Secondly, we have many developers that are being hit by this particular workflow:

  1. Developer sets up their IntelliJ JRuby SDK to point to Jruby which points to /nix/store path A linked with glibc B.
  2. Developer changes their Git branch to a different point in time where JRuby points to a different /nix/store path X linked with glibc Z.
  3. The developer restarts IntelliJ and picks up the new environment variable JAVA_TOOL_OPTIONS 💥

If you read my earlier post, you’ll understand why JAVA_TOOL_OPTIONS includes glibc.

That JAVA_TOOL_OPTIONS references glibc Z but their JRuby SDK is pointing to JRuby A which was built against glibc B.

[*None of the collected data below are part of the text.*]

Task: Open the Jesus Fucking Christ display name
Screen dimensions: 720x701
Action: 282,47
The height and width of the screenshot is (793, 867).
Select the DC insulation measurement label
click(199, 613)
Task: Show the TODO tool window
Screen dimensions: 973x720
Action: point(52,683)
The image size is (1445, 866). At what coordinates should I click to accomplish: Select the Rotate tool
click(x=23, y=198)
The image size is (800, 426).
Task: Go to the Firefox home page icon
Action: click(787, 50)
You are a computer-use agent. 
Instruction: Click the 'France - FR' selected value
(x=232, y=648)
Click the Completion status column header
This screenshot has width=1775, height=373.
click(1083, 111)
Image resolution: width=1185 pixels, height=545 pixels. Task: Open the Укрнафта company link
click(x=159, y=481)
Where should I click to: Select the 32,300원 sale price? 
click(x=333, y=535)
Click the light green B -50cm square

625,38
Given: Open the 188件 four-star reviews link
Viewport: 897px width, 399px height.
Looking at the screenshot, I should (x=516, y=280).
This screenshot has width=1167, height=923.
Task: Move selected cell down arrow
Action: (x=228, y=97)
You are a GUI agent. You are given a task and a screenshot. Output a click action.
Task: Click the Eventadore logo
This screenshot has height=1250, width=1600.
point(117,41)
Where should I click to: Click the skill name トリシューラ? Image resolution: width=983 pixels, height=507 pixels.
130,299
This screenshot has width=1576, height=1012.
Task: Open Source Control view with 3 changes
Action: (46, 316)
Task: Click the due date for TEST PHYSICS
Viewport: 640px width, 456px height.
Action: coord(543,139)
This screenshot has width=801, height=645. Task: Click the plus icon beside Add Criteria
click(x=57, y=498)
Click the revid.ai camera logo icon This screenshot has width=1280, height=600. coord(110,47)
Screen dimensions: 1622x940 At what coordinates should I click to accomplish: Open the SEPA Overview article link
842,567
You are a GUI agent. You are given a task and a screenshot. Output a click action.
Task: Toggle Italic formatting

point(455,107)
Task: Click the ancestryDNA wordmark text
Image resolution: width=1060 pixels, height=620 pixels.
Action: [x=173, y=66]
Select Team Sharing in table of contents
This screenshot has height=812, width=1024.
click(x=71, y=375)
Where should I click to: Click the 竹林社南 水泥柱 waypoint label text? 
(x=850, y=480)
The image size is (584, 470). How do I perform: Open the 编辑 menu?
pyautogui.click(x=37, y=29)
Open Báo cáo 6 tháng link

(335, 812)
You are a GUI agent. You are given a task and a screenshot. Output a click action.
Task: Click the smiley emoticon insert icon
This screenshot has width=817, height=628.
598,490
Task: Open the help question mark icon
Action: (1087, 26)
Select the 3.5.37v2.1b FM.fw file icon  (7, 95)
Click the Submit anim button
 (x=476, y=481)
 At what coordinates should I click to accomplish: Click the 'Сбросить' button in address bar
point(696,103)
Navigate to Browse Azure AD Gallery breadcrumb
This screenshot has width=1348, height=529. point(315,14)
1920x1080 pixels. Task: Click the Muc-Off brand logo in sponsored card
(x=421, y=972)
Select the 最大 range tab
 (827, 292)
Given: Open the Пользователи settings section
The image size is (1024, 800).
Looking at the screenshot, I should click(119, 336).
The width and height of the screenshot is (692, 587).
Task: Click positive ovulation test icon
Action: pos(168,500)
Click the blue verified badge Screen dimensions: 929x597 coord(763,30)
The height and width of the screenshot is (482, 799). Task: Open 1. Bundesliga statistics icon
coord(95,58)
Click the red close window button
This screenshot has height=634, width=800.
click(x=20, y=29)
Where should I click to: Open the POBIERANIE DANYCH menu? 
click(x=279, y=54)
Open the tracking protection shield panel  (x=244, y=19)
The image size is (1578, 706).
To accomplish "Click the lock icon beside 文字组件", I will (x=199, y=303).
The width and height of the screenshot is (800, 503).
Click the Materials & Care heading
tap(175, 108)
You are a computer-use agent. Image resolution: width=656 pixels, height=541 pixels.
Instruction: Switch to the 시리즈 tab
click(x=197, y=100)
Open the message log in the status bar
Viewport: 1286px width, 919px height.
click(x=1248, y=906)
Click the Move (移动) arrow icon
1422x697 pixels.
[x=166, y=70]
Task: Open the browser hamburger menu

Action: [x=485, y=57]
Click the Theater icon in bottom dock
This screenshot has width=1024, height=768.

They are then graced with this wonderful message.

java.lang.UnsatisfiedLinkError: /nix/store/cvr0kjg2q7z2wwhjblx6c73rv422k8cm-glibc-2.33-47/lib/libc.so.6: undefined symbol: _dl_catch_error_ptr, version GLIBC_PRIVATE
	at jnr.ffi.provider.jffi.NativeLibrary.loadNativeLibraries(NativeLibrary.java:93)

Ugh! The fix here is straightforward ultimately – the developer needs to be mindful of their JRuby SDK set in IntelliJ and keep it in sync with their local checkout.

Unfortunately it’s a sharp edge many are running into; and I don’t blame them!

We will be thinking of some sane ways to keep these two tools in sync so that we can remain on upstream for now… 🤔